It is probably fortunate that the Fed had at its helm the most distinguished student in his generation of the Great Depression and someone, therefore, able to perceive the “necessity” more or less correctly. As in the Japanese case, the lesson of the Depression is that a collapse of credit cannot be reversed and that the consequences linger for a very long time. It is also true, however, that until only a year or two ago Chairman Ben Bernanke was a consistent and outspoken advocate of a monetary policy of strict inflation targeting, which is to say, of a central banking doctrine that required an exclusive concentration on keeping consumer prices within a narrow range with no attention to asset prices, exchange rates, credit quality or (of course) unemployment.

Bear Stearns, Northern Rock, and Landesbank Sachsen are the best known institutional victims of the current crisis – so far.
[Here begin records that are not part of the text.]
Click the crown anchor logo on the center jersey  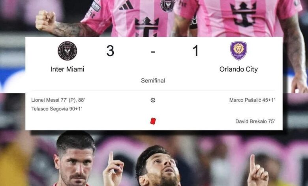pos(147,27)
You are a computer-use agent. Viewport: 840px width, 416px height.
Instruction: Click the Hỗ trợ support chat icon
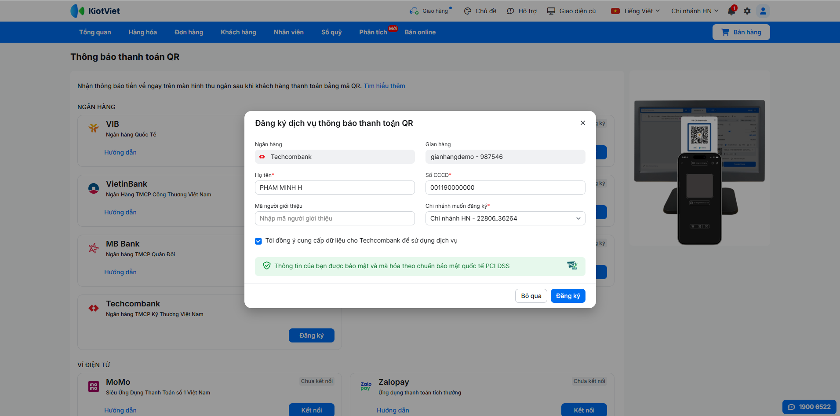coord(510,11)
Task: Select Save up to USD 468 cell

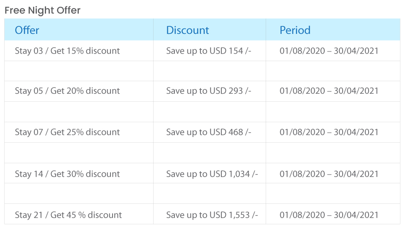Action: tap(210, 132)
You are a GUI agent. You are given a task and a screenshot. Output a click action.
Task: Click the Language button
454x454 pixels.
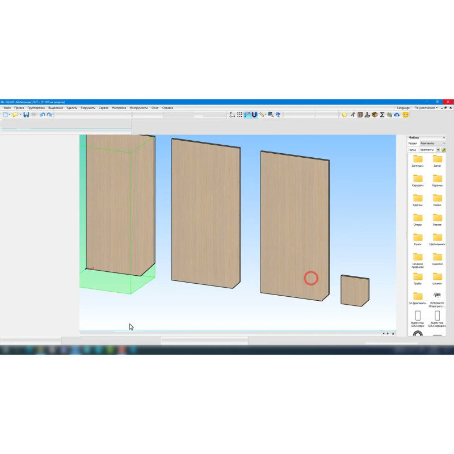click(403, 107)
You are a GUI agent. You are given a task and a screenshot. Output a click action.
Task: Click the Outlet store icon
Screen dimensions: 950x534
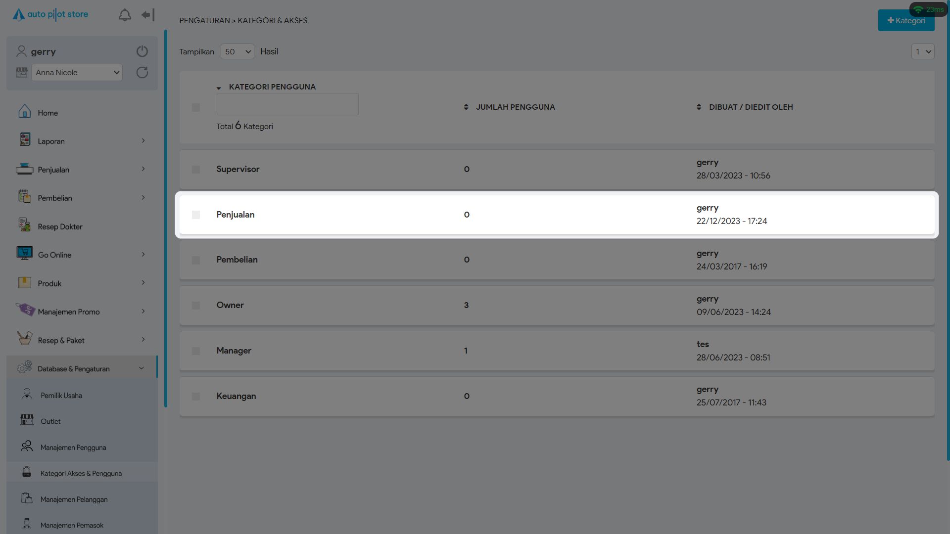tap(27, 420)
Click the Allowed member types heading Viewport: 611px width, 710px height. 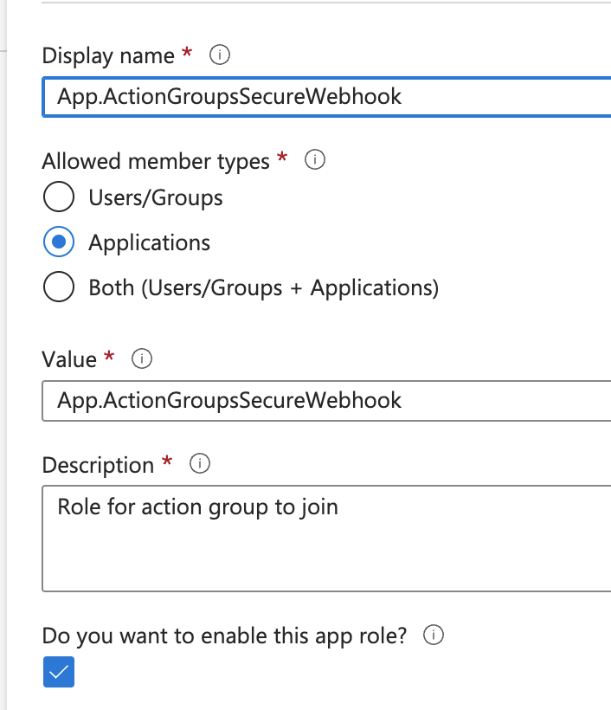[x=156, y=161]
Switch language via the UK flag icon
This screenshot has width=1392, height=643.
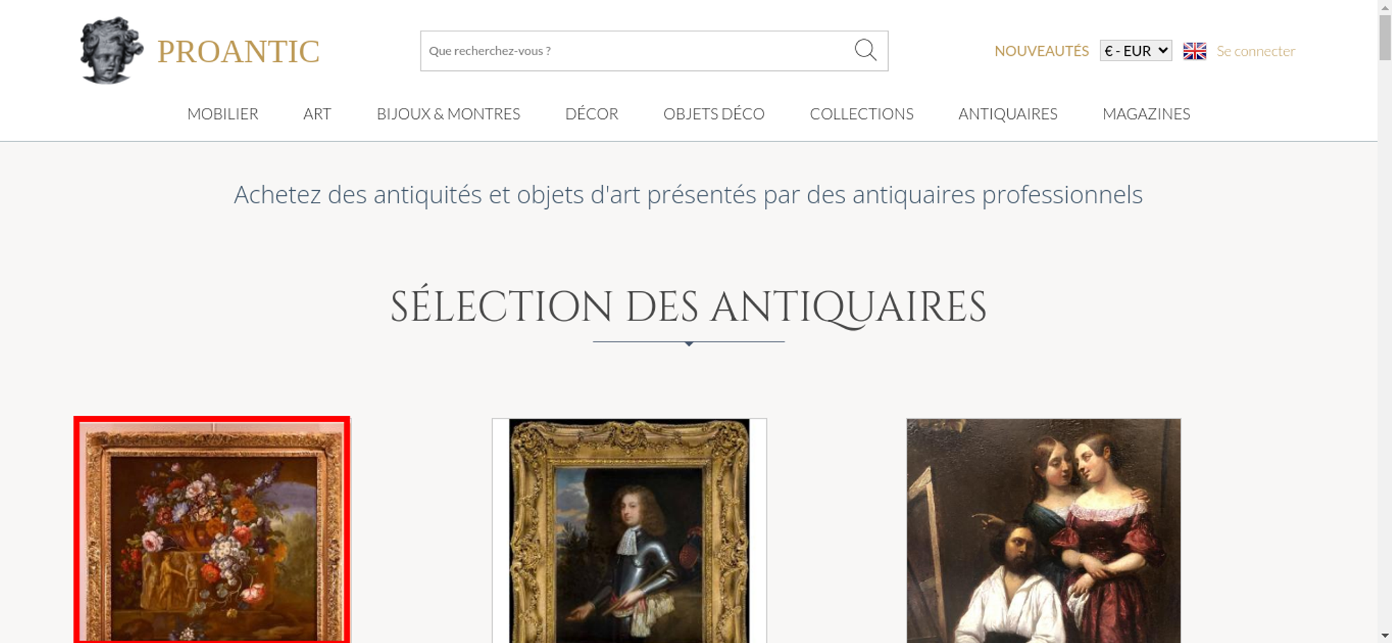coord(1194,51)

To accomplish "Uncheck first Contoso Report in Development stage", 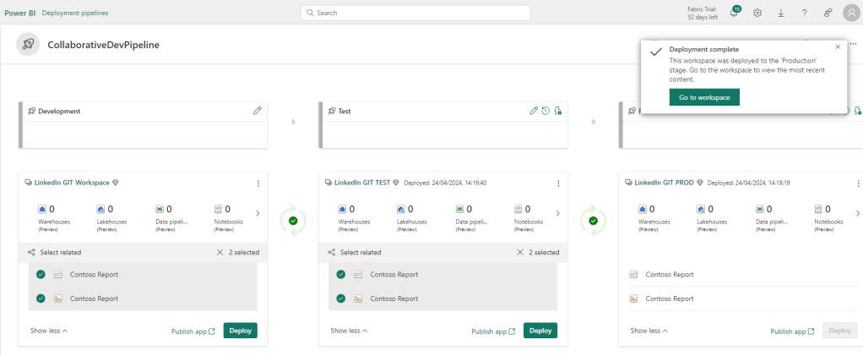I will click(41, 275).
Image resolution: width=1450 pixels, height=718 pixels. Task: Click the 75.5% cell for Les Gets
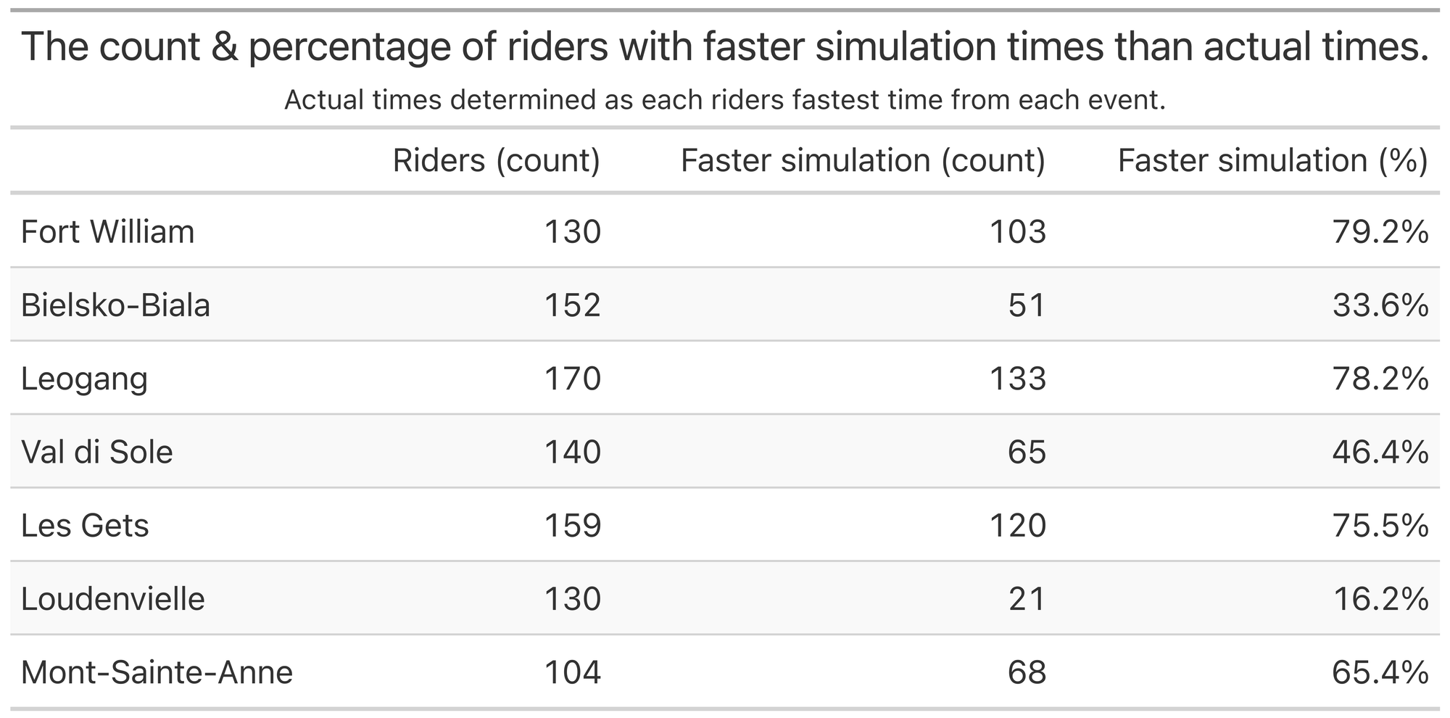tap(1380, 526)
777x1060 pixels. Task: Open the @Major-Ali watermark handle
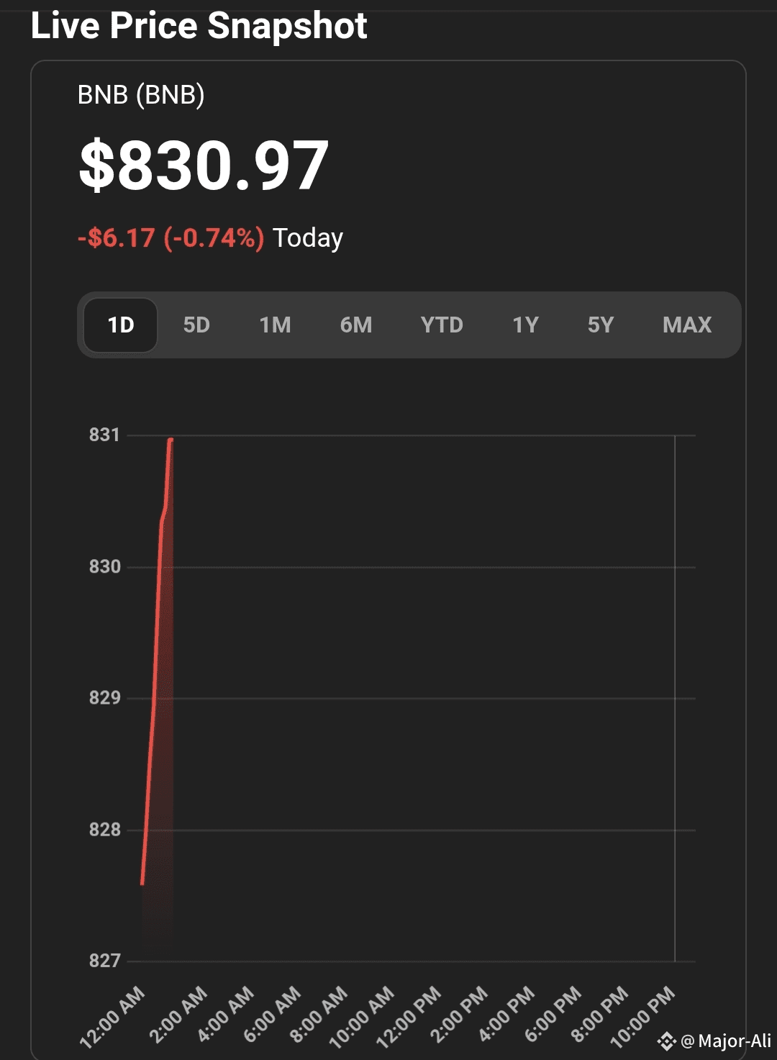pos(726,1041)
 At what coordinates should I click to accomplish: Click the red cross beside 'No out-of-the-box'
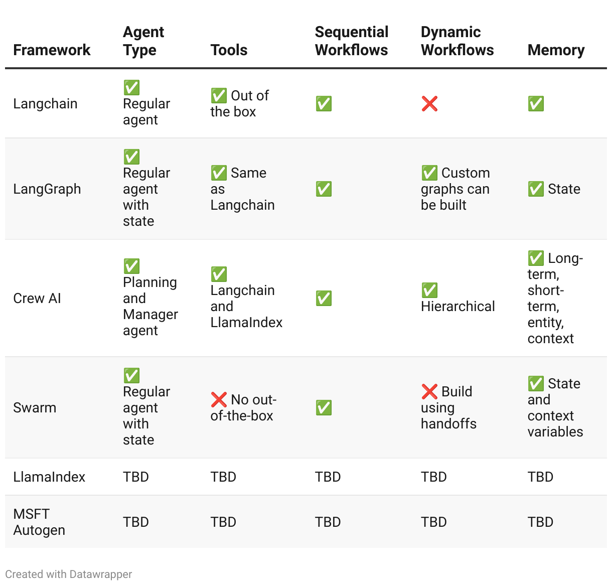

But the damage is of course far more extensive and a great many CEOs have had to go into ignominious retirement with only a few million[2] dollars as plaster on their wounded reputations. It is the rule of efficient capitalism that you must pay for your mistakes alas!

There are two aspects of the wreckage from the current crisis that have not attracted much attention so far. One is the wreck of what was until a year ago the widely accepted central banking doctrine. The other is the damage to the macroeconomic theory that underpinned that doctrine.[3] In this column, I discuss two central tenets of modern central banking doctrine – inflation targeting and central bank independence.

Inflation targeting Critical to the central banking doctrine was the proposition that monetary policy is fundamentally only about controlling the price level.[4] Using the bank’s power over nominal values to try to manipulate real variables such as output and employment would have only transitory and on balance undesirable effects. The goal of monetary policy, therefore, could only be to stabilise the price level (or its rate of change). This would be most efficaciously accomplished by inflation targeting, an adaptive strategy that requires the bank to respond to any deviation of the price level from target by moving the interest rate in the opposite direction.

This strategy failed in the United States. The Federal Reserve lowered the federal funds rate drastically in an effort to counter the effects of the dot.com crash. In this, the Fed was successful. But it then maintained the rate at an extremely low level because inflation, measured by various variants of the CPI, stayed low and constant. In an inflation targeting regime this is taken to be feedback confirming that the interest rate is “right”. In the present instance, however, US consumer goods prices were being stabilised by competition from imports and the exchange rate policies of the countries of origin of those imports. American monetary policy was far too easy and led to the build-up of a serious asset price bubble, mainly in real estate, and an associated general deterioration in the quality of credit. The problems we now face are in large part due to this policy failure.

Independence A second tenet of the doctrine was central bank independence. Since using the bank’s powers to effect temporary changes in real variables was deemed dysfunctional, the central bank needed to be insulated from political pressures. This tenet was predicated on the twin ideas that a policy of stabilising nominal values would be politically neutral and that this could be achieved by inflation targeting. Monetary policy would then be a purely technical matter and the technicians would best be able to perform their task free from the interference of politicians.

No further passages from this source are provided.